**Work request:**
Look through the listing and report every line that has "の原因が" in it.

========================================

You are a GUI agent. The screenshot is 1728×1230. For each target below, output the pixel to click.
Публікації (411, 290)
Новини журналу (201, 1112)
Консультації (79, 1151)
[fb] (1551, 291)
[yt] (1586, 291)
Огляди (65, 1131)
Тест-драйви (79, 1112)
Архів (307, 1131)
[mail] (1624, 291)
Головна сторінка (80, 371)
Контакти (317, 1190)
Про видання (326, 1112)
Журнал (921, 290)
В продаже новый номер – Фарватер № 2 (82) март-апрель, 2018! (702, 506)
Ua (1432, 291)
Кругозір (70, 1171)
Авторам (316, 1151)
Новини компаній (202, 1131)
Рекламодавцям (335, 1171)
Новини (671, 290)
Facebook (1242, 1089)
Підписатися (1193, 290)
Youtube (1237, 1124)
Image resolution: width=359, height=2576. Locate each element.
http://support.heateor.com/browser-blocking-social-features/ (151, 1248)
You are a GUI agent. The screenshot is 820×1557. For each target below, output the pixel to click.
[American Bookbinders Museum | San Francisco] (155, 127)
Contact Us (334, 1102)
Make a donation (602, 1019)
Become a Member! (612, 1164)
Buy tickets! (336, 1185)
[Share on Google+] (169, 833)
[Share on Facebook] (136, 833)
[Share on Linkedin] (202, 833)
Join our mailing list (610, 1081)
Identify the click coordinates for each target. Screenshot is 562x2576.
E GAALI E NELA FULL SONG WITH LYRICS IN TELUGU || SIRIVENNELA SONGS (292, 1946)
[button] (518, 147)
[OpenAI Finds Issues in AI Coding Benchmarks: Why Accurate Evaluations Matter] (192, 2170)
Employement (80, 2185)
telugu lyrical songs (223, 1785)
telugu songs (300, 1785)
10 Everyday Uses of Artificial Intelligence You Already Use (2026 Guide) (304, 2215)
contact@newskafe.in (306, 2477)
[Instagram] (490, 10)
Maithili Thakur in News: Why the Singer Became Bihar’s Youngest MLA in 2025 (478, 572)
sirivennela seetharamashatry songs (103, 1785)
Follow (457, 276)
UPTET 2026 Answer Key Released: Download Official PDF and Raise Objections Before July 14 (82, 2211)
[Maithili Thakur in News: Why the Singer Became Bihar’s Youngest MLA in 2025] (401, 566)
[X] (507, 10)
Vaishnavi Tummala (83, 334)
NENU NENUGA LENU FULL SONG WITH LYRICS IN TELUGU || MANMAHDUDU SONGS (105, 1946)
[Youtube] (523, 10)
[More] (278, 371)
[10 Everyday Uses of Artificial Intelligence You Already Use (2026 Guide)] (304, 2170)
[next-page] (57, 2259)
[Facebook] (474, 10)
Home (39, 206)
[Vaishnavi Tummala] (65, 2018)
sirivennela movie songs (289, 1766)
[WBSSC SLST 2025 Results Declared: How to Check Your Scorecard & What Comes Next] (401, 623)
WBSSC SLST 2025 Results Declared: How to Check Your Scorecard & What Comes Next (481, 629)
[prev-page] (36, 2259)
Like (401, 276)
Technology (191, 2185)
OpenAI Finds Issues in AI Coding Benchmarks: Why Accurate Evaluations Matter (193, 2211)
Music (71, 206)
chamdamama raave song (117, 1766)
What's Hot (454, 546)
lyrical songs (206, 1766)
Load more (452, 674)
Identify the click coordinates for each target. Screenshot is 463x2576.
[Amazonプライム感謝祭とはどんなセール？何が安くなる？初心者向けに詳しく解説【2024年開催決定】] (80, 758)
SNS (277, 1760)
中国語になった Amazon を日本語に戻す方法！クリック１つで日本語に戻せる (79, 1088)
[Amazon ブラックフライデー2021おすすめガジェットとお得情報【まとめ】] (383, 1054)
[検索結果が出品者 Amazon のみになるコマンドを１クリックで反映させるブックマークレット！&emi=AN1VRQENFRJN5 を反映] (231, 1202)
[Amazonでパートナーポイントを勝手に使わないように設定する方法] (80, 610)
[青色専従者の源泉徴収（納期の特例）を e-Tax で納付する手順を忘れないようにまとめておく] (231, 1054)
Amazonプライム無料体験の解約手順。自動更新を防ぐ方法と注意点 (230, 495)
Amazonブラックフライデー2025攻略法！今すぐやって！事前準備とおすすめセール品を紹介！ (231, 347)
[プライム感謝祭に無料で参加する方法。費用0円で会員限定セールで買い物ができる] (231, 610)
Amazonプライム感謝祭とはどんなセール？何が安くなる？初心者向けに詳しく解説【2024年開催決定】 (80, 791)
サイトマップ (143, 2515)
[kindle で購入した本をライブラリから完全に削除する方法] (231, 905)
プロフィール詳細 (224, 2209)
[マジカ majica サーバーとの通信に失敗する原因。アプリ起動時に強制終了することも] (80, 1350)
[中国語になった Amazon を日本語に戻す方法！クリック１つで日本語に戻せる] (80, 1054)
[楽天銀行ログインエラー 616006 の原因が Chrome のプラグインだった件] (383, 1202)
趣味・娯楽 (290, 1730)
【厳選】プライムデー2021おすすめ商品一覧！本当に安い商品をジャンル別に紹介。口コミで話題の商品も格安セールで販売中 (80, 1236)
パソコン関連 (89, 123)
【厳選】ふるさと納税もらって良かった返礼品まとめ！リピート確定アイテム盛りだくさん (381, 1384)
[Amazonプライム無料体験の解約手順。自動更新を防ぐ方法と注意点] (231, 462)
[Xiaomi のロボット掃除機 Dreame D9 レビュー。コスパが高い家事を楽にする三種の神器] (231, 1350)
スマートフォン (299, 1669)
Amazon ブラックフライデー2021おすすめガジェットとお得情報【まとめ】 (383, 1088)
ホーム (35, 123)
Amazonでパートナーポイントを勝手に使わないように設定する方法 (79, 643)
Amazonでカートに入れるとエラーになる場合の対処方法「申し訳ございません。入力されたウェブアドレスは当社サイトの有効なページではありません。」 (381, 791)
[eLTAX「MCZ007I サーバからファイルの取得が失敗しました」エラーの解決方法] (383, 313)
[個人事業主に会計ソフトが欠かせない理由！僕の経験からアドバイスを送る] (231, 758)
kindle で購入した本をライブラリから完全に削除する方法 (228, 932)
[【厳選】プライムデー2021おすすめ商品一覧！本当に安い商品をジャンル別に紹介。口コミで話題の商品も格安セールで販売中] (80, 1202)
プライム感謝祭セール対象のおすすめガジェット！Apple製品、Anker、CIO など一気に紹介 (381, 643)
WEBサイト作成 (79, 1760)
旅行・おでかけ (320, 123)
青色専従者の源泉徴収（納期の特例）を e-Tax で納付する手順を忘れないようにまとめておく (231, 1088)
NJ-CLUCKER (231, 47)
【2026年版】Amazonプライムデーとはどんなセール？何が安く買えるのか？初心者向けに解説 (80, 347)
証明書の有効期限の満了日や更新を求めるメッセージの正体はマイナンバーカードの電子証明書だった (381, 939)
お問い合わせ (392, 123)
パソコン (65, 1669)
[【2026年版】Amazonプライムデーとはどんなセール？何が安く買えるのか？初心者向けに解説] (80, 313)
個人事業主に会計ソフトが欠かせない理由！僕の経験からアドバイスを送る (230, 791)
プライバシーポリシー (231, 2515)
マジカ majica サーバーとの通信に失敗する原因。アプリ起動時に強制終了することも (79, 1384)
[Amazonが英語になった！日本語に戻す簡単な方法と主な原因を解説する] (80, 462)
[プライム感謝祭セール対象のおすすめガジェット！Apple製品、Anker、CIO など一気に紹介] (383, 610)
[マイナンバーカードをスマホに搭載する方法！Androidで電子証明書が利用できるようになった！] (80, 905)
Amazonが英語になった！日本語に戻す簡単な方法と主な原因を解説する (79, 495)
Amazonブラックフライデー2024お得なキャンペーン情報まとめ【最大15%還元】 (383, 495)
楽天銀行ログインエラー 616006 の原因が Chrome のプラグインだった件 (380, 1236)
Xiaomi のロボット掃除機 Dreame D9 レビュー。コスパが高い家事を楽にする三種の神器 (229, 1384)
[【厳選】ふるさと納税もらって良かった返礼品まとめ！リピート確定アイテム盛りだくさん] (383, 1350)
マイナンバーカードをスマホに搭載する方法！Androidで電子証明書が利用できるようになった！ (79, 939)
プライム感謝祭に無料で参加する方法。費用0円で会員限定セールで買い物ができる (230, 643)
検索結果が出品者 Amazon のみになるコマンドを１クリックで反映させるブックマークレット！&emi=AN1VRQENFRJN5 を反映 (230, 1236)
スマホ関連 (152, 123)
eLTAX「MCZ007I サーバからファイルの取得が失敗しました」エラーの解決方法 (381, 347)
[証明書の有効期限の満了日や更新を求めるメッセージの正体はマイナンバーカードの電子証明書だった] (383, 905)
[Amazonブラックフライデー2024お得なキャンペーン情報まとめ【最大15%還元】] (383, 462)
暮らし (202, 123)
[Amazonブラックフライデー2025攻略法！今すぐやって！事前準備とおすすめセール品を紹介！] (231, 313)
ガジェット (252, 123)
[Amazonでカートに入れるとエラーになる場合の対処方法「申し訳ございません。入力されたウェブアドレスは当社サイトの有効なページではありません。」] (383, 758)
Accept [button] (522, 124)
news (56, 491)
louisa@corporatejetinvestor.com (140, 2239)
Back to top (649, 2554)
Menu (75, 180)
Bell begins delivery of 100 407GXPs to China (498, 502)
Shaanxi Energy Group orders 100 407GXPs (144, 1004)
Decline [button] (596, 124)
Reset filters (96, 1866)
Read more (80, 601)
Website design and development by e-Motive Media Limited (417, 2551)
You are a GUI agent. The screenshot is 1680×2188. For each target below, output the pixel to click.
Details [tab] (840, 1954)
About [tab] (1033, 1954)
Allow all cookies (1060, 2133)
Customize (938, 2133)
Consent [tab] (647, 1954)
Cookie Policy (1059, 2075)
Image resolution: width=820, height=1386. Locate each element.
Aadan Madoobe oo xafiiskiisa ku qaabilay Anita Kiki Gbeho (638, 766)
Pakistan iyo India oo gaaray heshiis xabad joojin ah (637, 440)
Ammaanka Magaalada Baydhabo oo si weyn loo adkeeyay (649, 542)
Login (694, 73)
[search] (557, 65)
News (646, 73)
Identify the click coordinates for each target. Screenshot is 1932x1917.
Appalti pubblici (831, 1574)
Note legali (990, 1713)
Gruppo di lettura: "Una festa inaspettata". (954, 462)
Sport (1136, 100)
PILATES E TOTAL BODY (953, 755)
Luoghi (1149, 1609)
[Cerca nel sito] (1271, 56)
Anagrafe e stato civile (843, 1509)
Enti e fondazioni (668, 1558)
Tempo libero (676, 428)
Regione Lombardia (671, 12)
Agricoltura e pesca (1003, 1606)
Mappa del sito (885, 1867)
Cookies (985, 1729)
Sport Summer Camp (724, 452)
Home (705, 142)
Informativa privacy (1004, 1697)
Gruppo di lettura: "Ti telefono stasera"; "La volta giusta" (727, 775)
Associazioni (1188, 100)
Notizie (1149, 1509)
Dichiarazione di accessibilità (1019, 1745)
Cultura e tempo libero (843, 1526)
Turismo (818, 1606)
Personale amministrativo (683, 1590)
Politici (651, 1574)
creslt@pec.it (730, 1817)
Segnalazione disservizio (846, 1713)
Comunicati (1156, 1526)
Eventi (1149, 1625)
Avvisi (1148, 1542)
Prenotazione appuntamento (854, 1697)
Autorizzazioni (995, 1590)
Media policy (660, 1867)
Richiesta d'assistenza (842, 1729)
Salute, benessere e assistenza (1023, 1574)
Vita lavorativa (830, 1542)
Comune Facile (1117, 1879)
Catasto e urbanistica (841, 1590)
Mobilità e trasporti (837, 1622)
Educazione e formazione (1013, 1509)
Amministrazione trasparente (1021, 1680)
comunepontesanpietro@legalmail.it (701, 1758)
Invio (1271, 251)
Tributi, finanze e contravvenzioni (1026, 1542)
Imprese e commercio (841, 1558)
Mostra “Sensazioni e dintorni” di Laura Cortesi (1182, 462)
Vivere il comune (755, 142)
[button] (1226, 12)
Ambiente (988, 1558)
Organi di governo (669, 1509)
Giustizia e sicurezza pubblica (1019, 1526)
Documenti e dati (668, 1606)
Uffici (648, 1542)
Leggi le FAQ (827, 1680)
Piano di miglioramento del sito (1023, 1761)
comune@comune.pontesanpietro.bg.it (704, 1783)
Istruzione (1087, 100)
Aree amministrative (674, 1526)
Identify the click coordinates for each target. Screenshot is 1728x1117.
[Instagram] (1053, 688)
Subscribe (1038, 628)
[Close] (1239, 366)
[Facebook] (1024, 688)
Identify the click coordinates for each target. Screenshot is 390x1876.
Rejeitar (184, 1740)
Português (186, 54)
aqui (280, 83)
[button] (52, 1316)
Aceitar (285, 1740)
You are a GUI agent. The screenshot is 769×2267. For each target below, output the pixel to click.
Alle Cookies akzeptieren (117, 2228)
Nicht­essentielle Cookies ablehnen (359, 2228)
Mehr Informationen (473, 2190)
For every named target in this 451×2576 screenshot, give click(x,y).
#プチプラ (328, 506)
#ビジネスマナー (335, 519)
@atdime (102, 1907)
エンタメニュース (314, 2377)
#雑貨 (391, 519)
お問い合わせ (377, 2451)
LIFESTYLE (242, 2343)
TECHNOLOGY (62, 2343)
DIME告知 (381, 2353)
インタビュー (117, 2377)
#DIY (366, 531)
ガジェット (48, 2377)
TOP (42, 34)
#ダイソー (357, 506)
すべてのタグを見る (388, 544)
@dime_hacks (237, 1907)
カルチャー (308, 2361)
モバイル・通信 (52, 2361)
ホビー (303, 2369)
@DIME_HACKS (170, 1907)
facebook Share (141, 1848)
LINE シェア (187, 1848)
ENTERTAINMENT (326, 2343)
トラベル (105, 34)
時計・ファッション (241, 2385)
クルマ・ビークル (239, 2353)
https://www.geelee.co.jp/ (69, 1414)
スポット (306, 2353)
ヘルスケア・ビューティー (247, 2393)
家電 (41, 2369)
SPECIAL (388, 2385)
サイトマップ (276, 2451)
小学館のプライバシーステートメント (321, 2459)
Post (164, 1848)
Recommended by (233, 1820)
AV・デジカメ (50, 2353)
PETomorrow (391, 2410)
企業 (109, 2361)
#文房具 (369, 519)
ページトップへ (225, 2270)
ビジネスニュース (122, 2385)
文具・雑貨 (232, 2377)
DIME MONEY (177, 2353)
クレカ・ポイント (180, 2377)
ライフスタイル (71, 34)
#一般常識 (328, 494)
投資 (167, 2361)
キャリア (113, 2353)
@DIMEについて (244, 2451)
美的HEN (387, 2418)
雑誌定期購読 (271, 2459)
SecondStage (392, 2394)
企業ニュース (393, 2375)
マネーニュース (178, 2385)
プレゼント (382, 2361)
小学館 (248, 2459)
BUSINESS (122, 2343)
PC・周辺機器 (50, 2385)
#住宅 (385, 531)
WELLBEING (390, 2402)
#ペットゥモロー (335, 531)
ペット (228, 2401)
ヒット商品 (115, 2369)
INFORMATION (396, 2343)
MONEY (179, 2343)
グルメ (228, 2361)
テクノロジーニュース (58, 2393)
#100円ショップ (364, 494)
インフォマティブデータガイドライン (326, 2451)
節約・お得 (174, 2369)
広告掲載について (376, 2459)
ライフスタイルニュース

========================================

**Expected answer:**
[楽天銀行ログインエラー 616006 の原因が Chrome のプラグインだった件] (383, 1202)
楽天銀行ログインエラー 616006 の原因が Chrome のプラグインだった件 (380, 1236)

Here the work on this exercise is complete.